C. Babylon's Demolition and Israel's Liberation Jeremiah 51:41-46

TRANSLATION

(41) How sad that Sheshak is captured, the praise of all the earth is taken! How sad that Babylon has become an astonishment among the nations! (42) The sea has gone up against Babylon; she is covered with the tumult of its waves. (43) Her cities have become an astonishment, a dry land, a wilder. ness, a land where no man dwells and no human being passes by. (44) I will punish Bel in Babylon and make him disgorge that which he has consumed. No more shall nations flow unto him. Also the wall of Babylon shall fall. (45) Go out from her midst, O My people! Let every man flee for his life from the fierce anger of the LORD. (46) Let not your heart faint nor fear because of the report in the land; for a report shall come in one year, and after that in another year a report shall come: Violence is in the land and ruler opposes ruler.

COMMENTS

Jeremiah begins this section of his oracle with a sarcastic lamentation over the fall of Babylon. The how of Jeremiah 51:41 is not the how of amazement. The Hebrew word belongs to the vocabulary of lamentation and perhaps can best be rendered in English by how sad it is! No doubt the word is used here sarcastically. How sad it is that Sheshach, the praise of the whole earth, is captured. Sheshach is a cryptic name for Babylon (see comments on Jeremiah 25:26). How sad it is that Babylon the mighty metropolis has become a desolation and an astonishment among the nations (Jeremiah 51:41). A sea[419] of foreign invaders sweeps over the land of Babylonia (Jeremiah 51:42) leaving in its wake a desolation, a desert, a land where no man dwells (Jeremiah 51:43). The fall of Babylon will be as much a judgment upon the gods of Babylon as upon the city itself. Bel, the chief god of Babylon, will be forced to disgorge all that he has devoured of the riches of subjugated nations. No more would Babylonian conquests bring a stream of captives to the prison house of Babylon. Indeed those massive walls themselves would fall and all prisoners within would be free to return to their native lands (Jeremiah 51:44). The gods of Babylon had had their moment of glory and seeming triumph when they destroyed Jerusalem and brought the people of God into captivity. But with the fall of Babylon from a position of world power the once famous gods of Babylon dwindled into insignificance and finally oblivion.

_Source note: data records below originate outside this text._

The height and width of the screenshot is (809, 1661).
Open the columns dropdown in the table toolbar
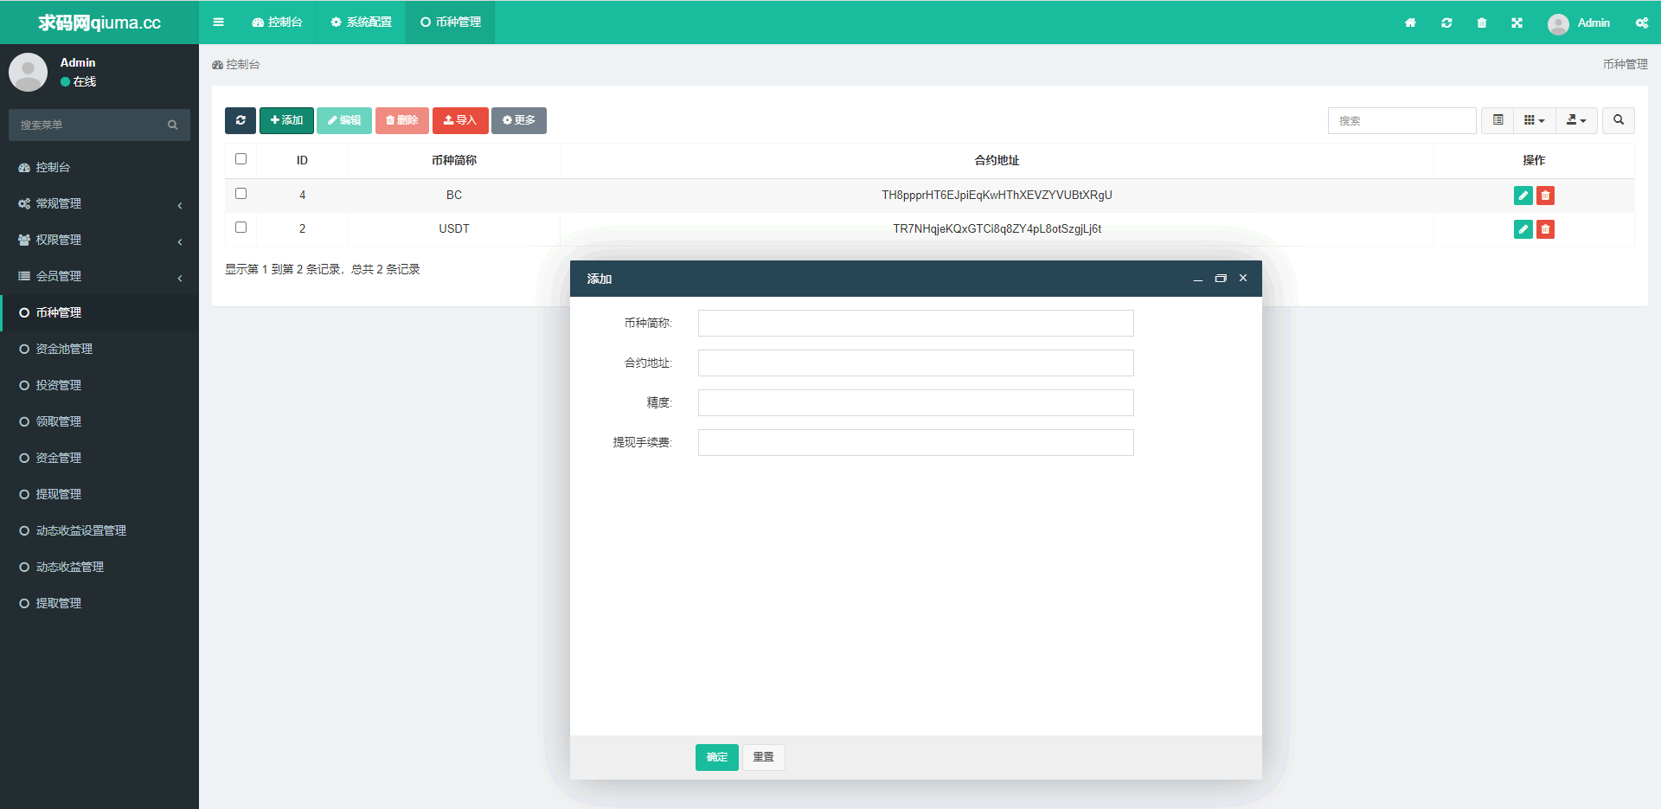coord(1534,120)
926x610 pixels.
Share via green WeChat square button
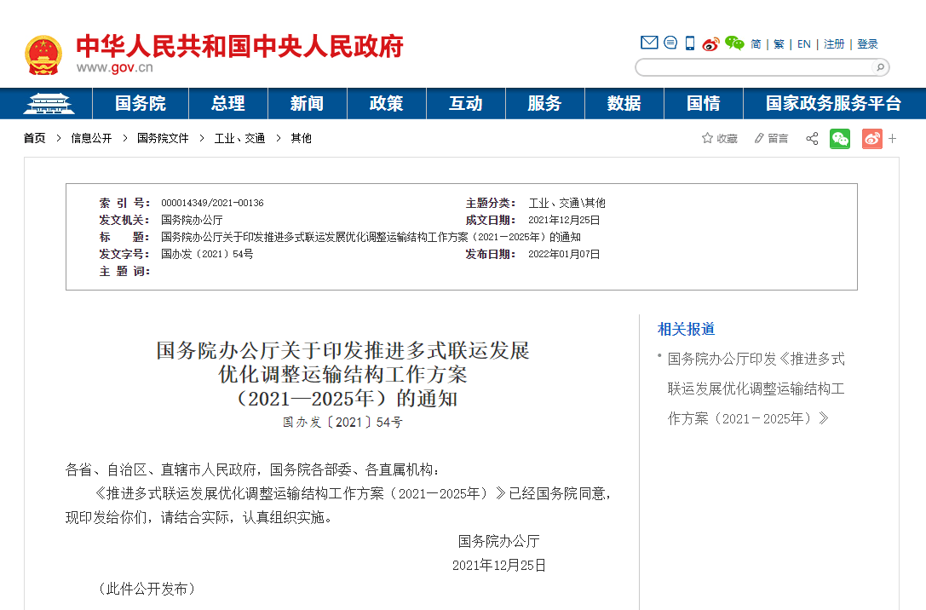(840, 138)
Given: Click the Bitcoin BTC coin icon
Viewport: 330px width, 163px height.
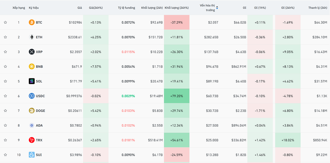Looking at the screenshot, I should [x=32, y=22].
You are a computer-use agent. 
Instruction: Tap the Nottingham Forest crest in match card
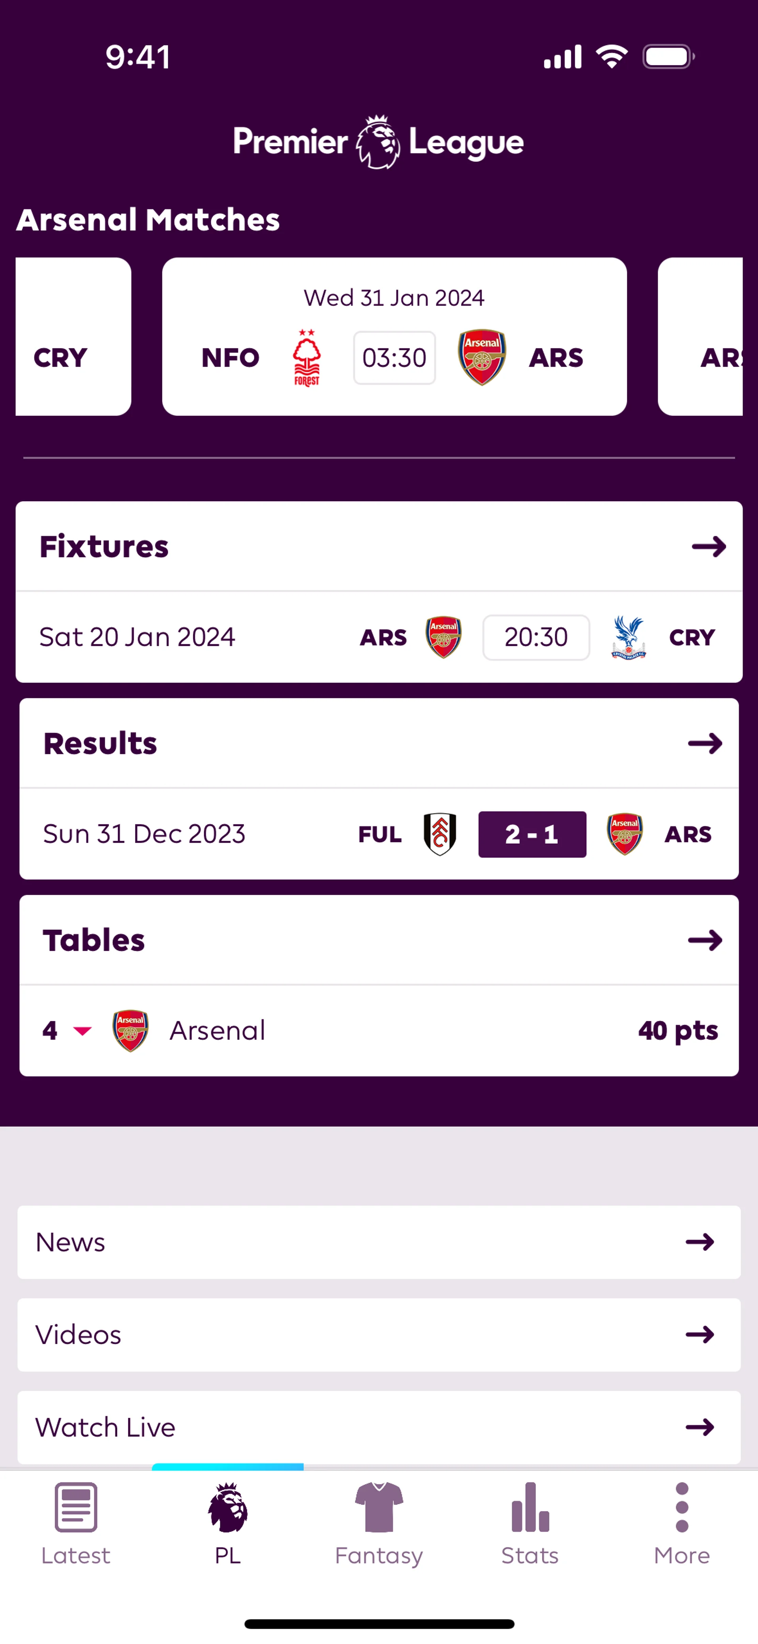pos(307,357)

[419] Some prefer to interpret the word sea as referring to the annual inundations of the Euphrates which even to this day render many parts of the ruins of Babylon inaccessible.

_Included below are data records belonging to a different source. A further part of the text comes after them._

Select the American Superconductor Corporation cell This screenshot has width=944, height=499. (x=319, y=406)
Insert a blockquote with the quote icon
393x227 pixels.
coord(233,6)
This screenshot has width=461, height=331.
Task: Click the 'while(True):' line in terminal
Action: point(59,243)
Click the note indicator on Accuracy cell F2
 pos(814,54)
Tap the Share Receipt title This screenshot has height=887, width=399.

The fall of Babylon means liberation for the people of God and the prophet returns in Jeremiah 51:45-46 to this minor theme which runs throughout the Babylon oracle. He repeats what he earlier has urged (Jeremiah 50:8) that when the captives see the fierce anger of the Lord beginning to be poured out upon Babylon they should flee from the city (Jeremiah 51:45). Meanwhile they should not be disturbed by rumors of war and internal conflict for these but foreshadow that final day of doom for Babylon. Numerous upheavals and throne changes plagued Babylon after the death of Nebuchadnezzar in 562 B.C. The prophet warns his brethren lest these commotions disturb them and arouse premature hopes of release. One is reminded of the similar admonition of Christ concerning the wars and rumors of war which prelude the day of the Lord (Matthew 24:6; Luke 21:28).